Before she was assaulted and smothered to death, they say, she was a secretary at a glassy conglomerate. Her ?gá palmed her buttocks when she bent to pick a file he’d dropped to the floor, so she stormed to HR because it was the 21st century and the world had installed trumpets in women’s throats. But maybe not so loud. She signed an NDA and boxed her things and walked out the building. 

They say she slapped her ?gá across his face after he palmed her bum. Did she slap him? We don’t know, we are not her ?gá.

They say after Sunday Morning Woman was fired, she tucked herself in bed. She emptied Vodka bottles for breakfast and vomited in the toilet at night and her mother told her over the phone, “It’s okay, everything will be okay,” and her friend said, “Take it to Twitter,” and her father said, “What would Jesus do?” Jesus would let it go. 

Would Jesus let it go? We don’t know, we are not Jesus. 

They say one day when Sunday Morning Woman had started to feel better, she strapped on her sandals and strolled to the clothing shop for a dress; it was for an interview the following day.

They say she met This Man with a dazzling smile at the shop and he asked for her number, and what the hell, she gave it to him. 

They say he played Fun Funny Audience while she changed into dresses and twirled and he “oohed” and “ahhed”. They say they had an instant connection and it was like they’d known each other for years.
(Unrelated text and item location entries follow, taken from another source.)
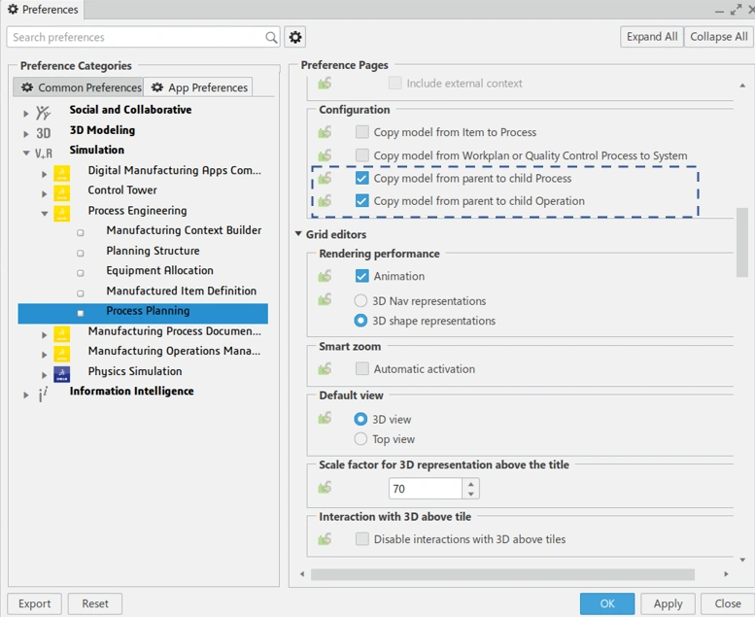Click the Physics Simulation category icon
This screenshot has height=618, width=755.
[x=62, y=372]
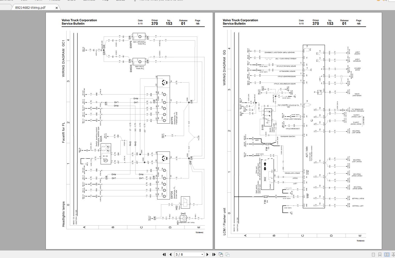Open the page number dropdown

click(x=202, y=254)
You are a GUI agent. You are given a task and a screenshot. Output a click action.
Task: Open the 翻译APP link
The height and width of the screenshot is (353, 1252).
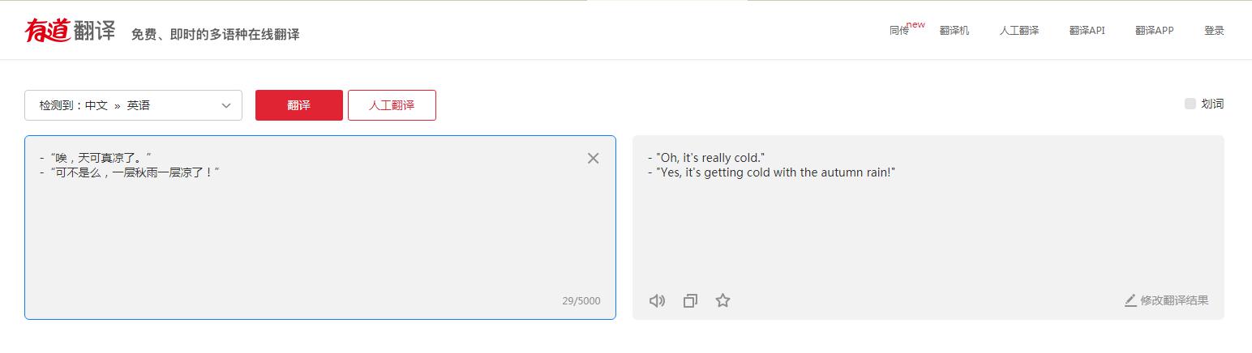point(1154,31)
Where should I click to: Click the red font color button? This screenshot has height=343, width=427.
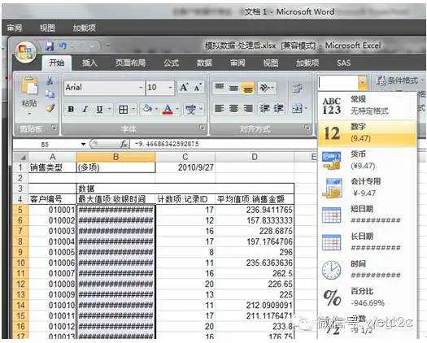(168, 110)
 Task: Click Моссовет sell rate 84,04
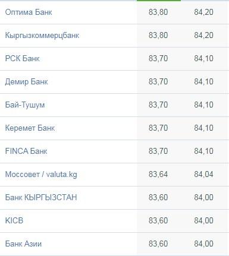tap(203, 175)
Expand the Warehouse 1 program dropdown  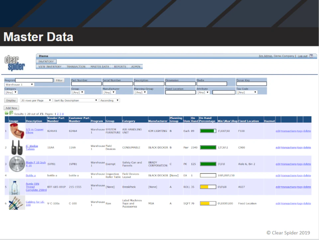point(19,84)
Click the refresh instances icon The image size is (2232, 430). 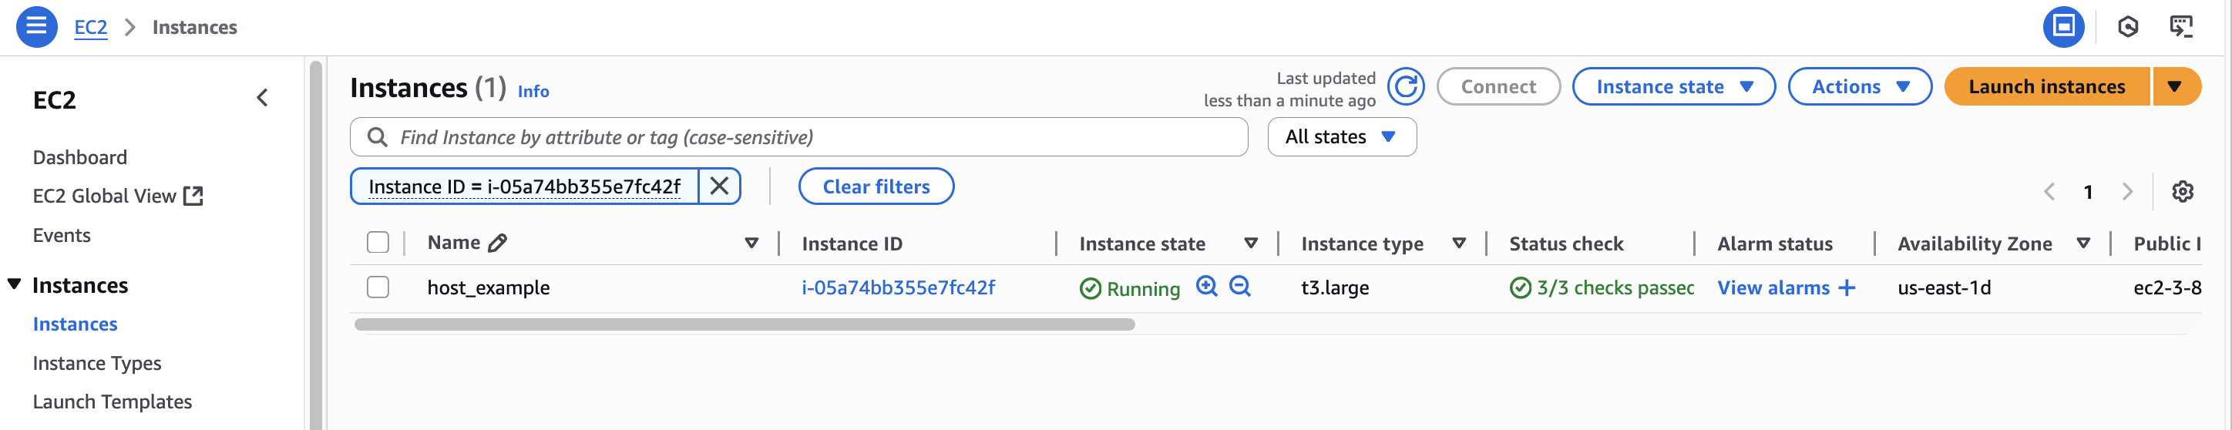point(1405,87)
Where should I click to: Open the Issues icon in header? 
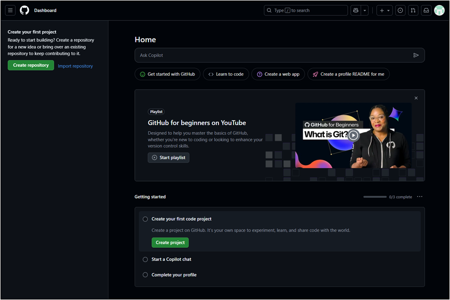pos(400,10)
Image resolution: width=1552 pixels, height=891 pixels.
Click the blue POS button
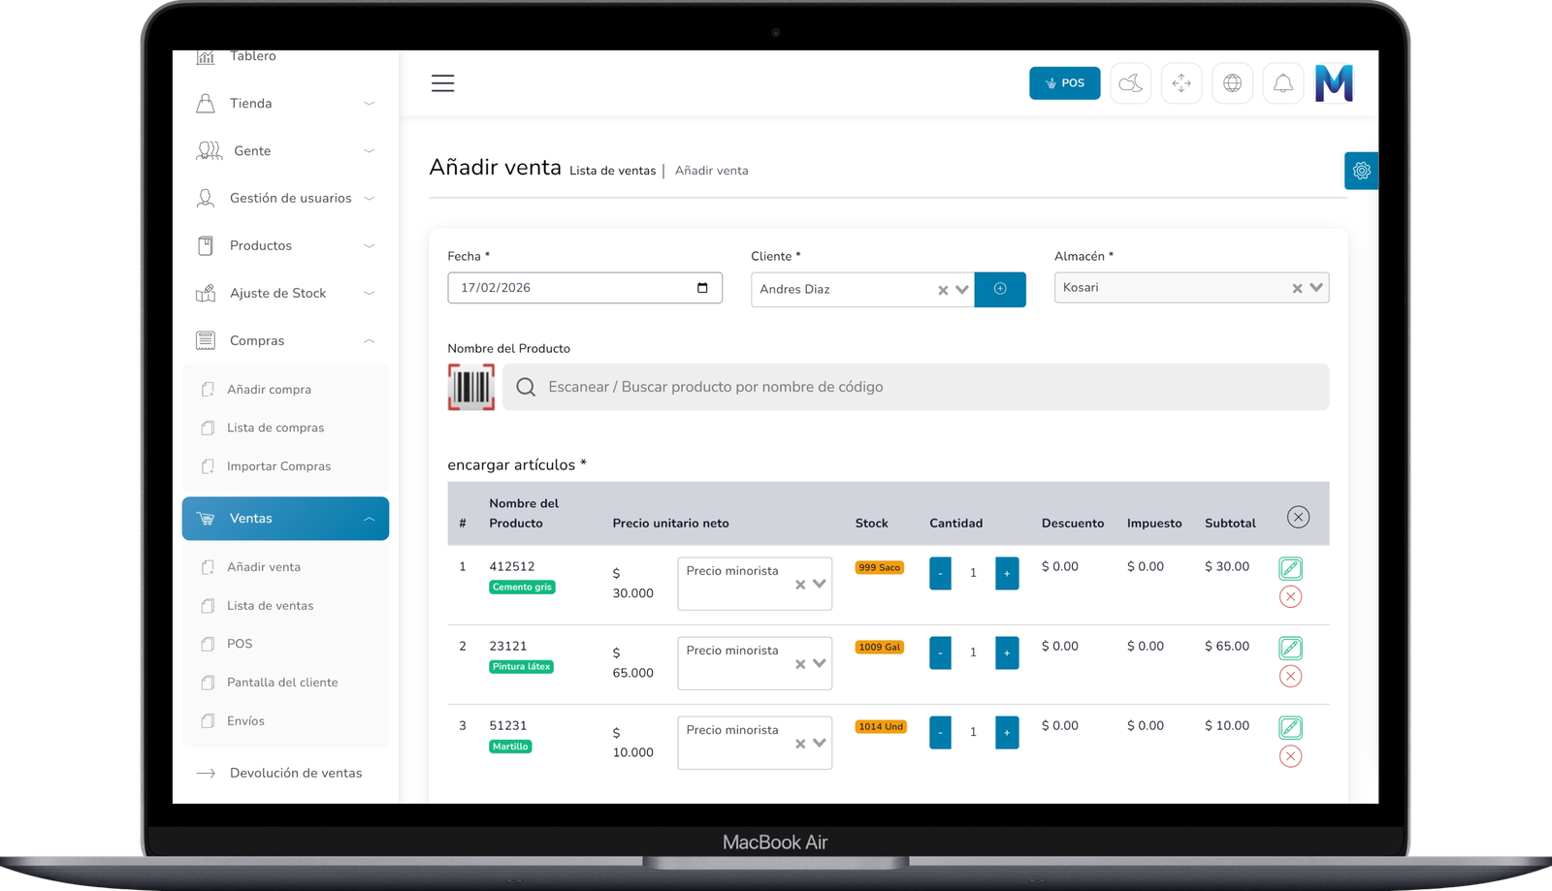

They say he kissed her in the changing room.

She let him kiss her because she wanted to forget her ?gá and forget everything, because This Man made her feel light, like a butterfly, like paper – and she wanted to feel light. But when he pulled her closer and grabbed her bum, she placed her hands flat against his chest and said, “Whoa, this man, slow down.” 

But This Man did not slow down. He held her wrists and yanked at her panties and she yelled and whimpered, and soon a knock came on the door – another sales attendant to check in about the muffled sounds coming from behind the door. They say he opened the door a slice and flashed a charming grin and assured the attendant all was well and she believed him. They say This Man then balled up Sunday Morning Woman’s new dress she’d yet to try out, pressed it down over her nose until she stopped wriggling and her eyes went blank. Then he folded her into a wardrobe at the back of the room and when his shift was over, into the boot of his car. They say he was a sales attendant too.